El miedo más profundo de los chilangos se concretó en medio de uno de los momentos más críticos en la historia contemporánea de México. Hoy, cincuenta segundos marcaron la diferencia. Esos segundos que faltaron en nuestros terremotos pasados, esos que barrieron en olas de energía y saña miles de vidas, edificios, vecindades, casas, escuelas, de sueños truncados. Esos que han ido moldeando nuestra relación más extraña, más tóxica, más estrecha con los devastadores terremotos.
Pero esta vez nos agarró más vulnerables. En un sueño de telarañas y polvos remotos. Esta vez la sacudida nos agarró en épocas soñolientas y de encierros herméticos.
El crujir de la tierra esta vez nos agarró indefensos, sin poder abrazarnos, sin poder apretujar espaldas, manos, ni brazos; sin soltar el hilo invisible de nuestro infinito miedo por la otra tragedia, por la de la plaga asesina.
Y aquí seguimos aferrados a la ciudad. No importan los flagelos ni los tormentos. No importan los estropicios acumulados. No importa el pedernal, ni la espada, ni la viruela, ni las hambrunas, ni los chamuscados, ni los ahogados, ni el “sarscovdos”.
Aquí seguimos porque nuestra relación con esta tierra cenagosa es precisamente una epidemia antigua, basada en la dependencia y el odio amoroso.

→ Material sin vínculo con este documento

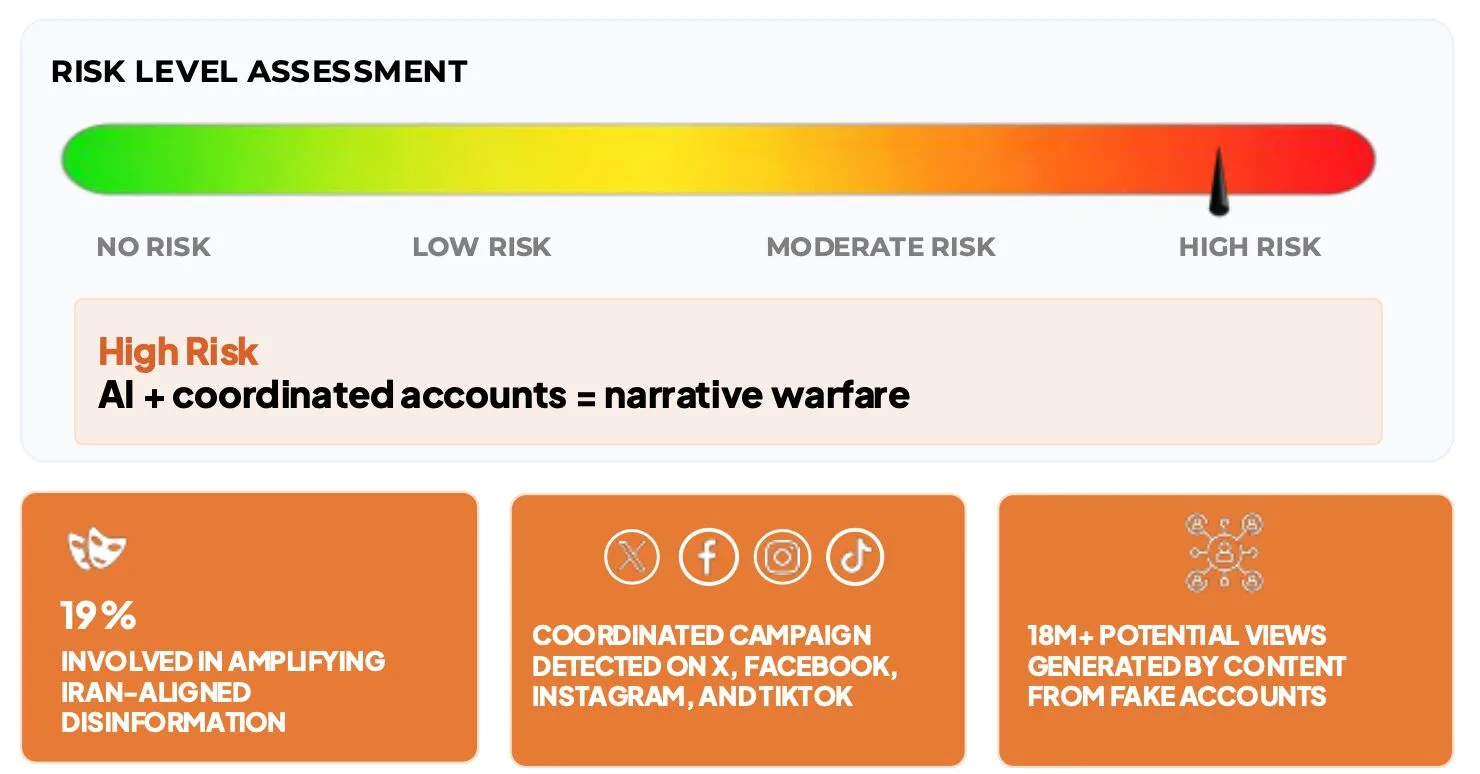The image size is (1480, 774).
Task: Click the Facebook platform icon
Action: tap(708, 557)
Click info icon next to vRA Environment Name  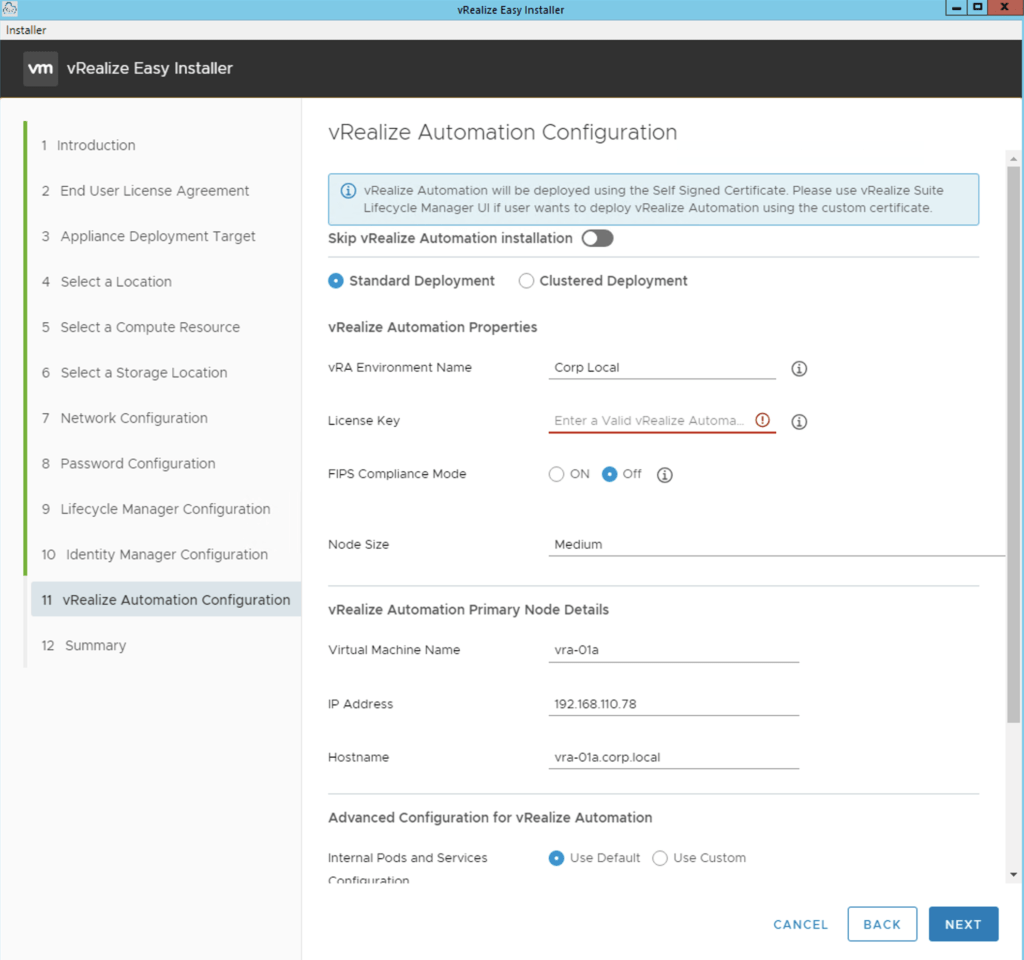(799, 368)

Y sí. Luego de los espasmos tectónicos los mismos hábitos. La falta de hambre. El café amargo. La punzada en las sienes. El mareo permanente. La sensación implacable de vulnerabilidad. Los párpados pesados. La angustia suplantando a la sangre. El tufillo metálico de la incertidumbre.
Y luego el recuerdo del cubrebocas como símbolo de nuestras tragedias. Y luego el tumulto en semáforo rojo. Y luego la incomunicación y la saturación de las redes.
Y luego la versión del 7.1 y luego el reacomodo a 7.5. Y luego el epicentro en La Crucecita, Oaxaca. Y luego el recuerdo de la réplica del 20 de septiembre de 1985, también de 7.5.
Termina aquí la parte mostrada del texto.